# What this task involves
Reproduce verbatim the lines starting with the line containing "Given: Reply to cio_55's comment via Yanıtla" and running through the line containing "coord(336,38)", both included, and leave the pictures out of your answer.

# Supplied entries

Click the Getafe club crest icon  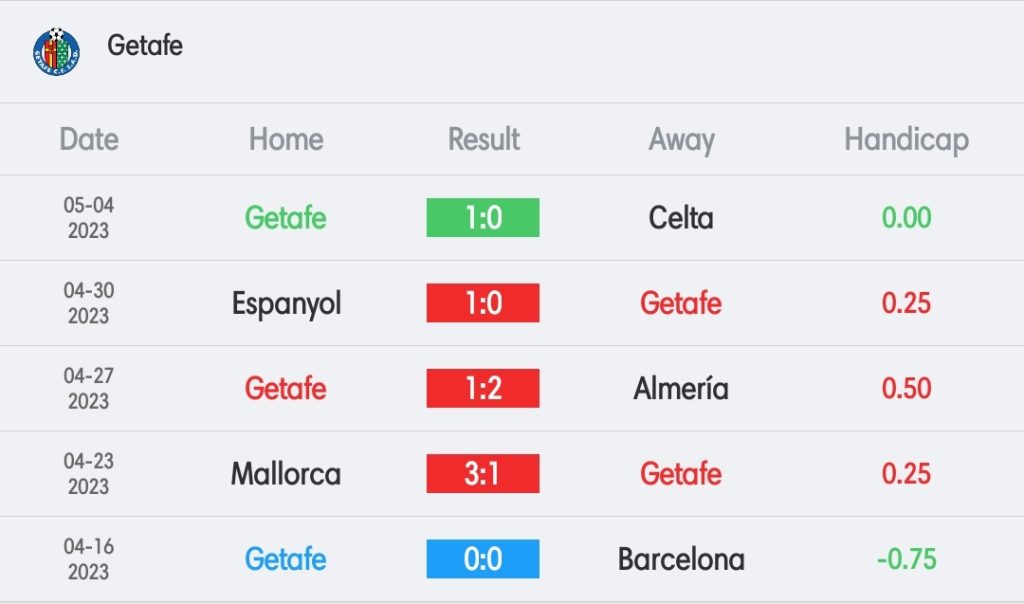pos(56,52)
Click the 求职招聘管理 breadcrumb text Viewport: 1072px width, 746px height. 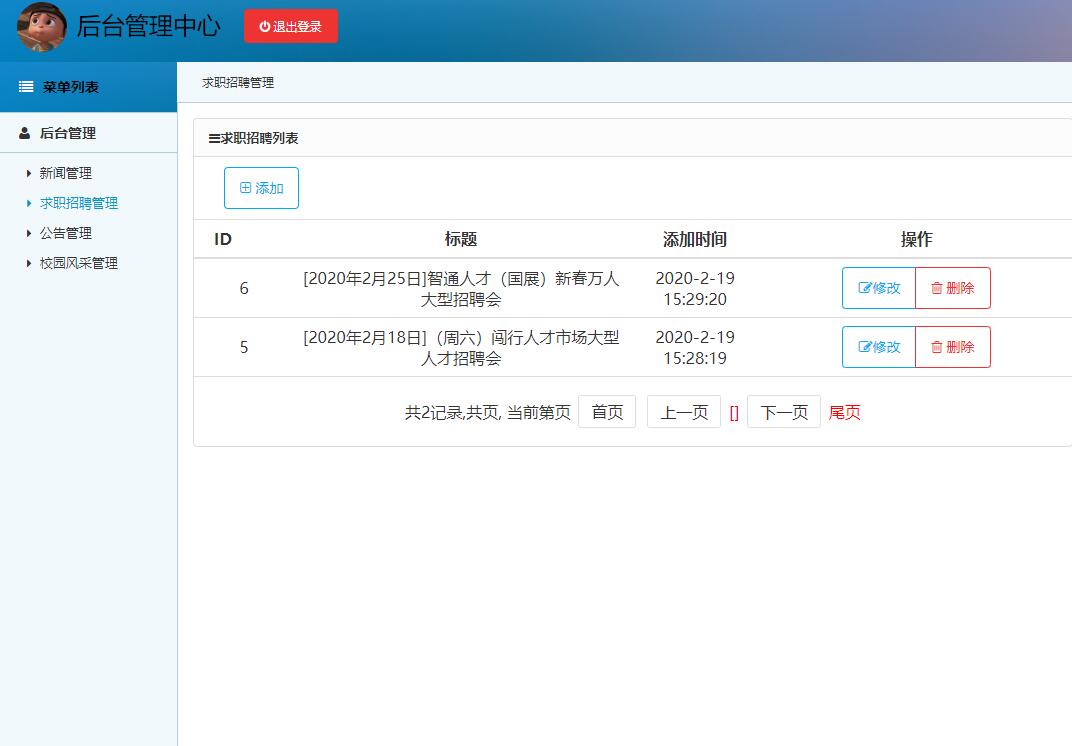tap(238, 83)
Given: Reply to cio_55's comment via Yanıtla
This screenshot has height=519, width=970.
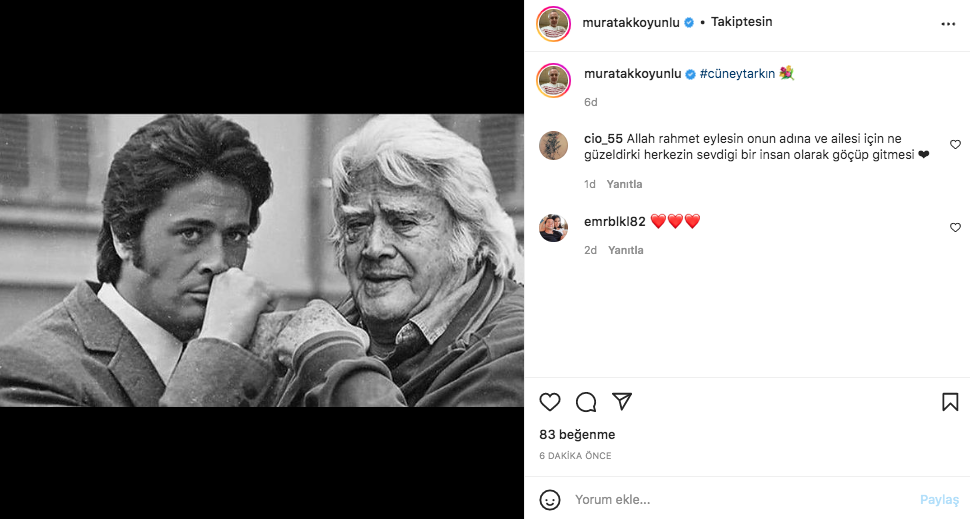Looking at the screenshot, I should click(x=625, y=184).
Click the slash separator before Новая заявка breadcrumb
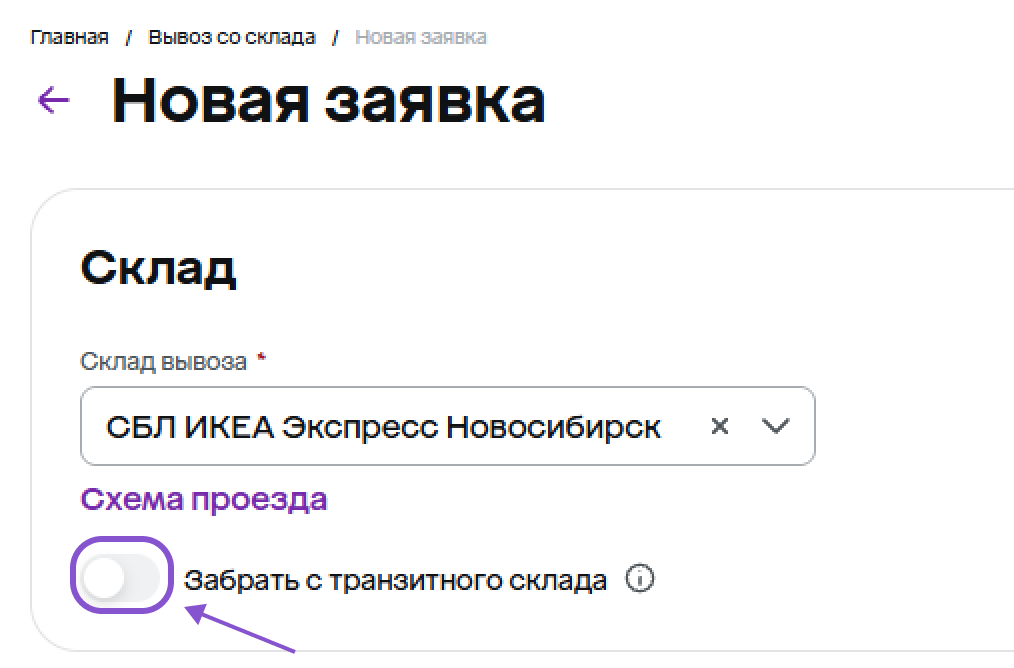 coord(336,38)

--

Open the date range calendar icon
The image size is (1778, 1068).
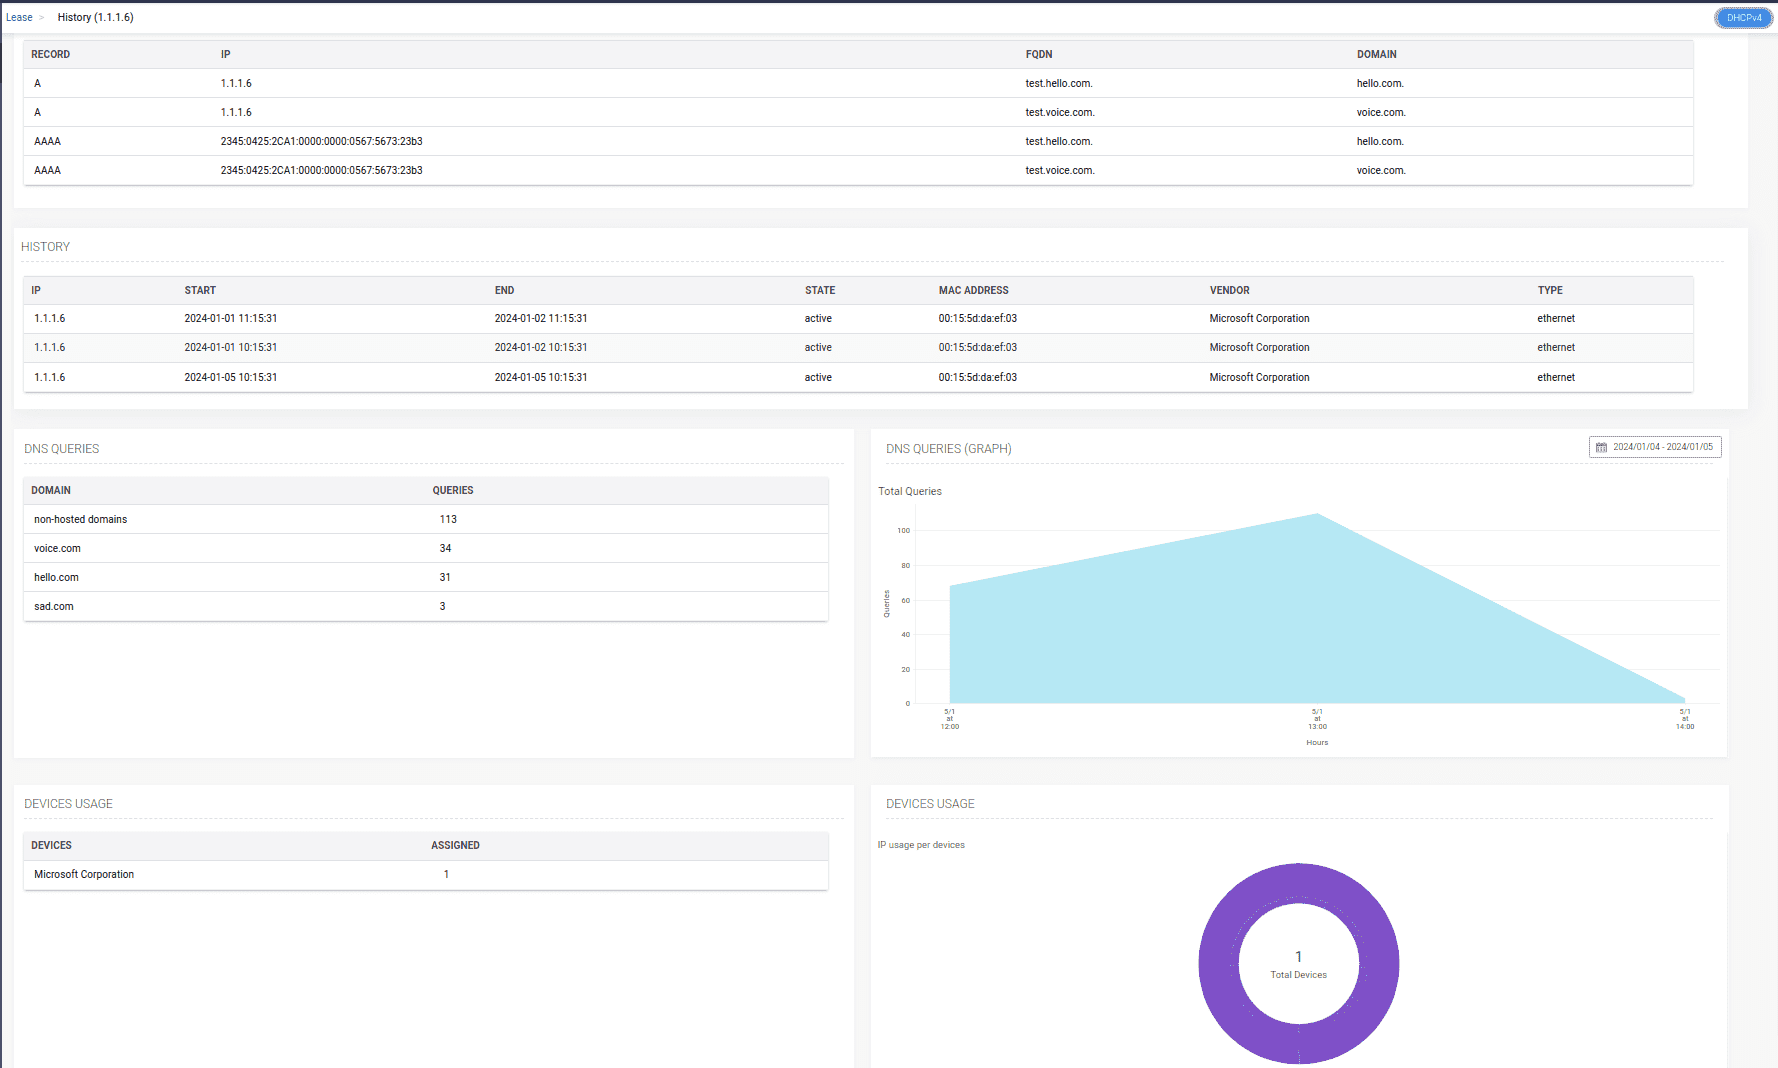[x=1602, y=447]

* * *

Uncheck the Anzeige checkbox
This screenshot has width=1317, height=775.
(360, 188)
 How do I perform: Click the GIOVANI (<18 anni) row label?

# Full output
Given: Reply to cio_55's comment via Yanıtla
This screenshot has height=519, width=970.
Looking at the screenshot, I should click(x=625, y=184).
Click the slash separator before Новая заявка breadcrumb
 coord(336,38)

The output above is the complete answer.